*** RECORDED DATA ***
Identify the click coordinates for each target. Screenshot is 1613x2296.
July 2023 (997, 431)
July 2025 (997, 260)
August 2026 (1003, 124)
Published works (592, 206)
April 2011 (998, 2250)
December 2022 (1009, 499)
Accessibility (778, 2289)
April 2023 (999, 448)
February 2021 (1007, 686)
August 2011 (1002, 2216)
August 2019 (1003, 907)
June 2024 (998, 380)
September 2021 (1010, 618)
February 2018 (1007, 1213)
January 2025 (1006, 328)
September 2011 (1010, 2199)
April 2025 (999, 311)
*** End of RECORDED DATA ***
• WHAT TO WORK ON:
Give back, word for word, the lines of the records that run from the one holding "July 2023 (997, 431)" to the very last.

• ANSWER SPACE:
July 2023 (997, 431)
July 2025 (997, 260)
August 2026 (1003, 124)
Published works (592, 206)
April 2011 (998, 2250)
December 2022 (1009, 499)
Accessibility (778, 2289)
April 2023 (999, 448)
February 2021 (1007, 686)
August 2011 (1002, 2216)
August 2019 (1003, 907)
June 2024 (998, 380)
September 2021 (1010, 618)
February 2018 (1007, 1213)
January 2025 (1006, 328)
September 2011 (1010, 2199)
April 2025 (999, 311)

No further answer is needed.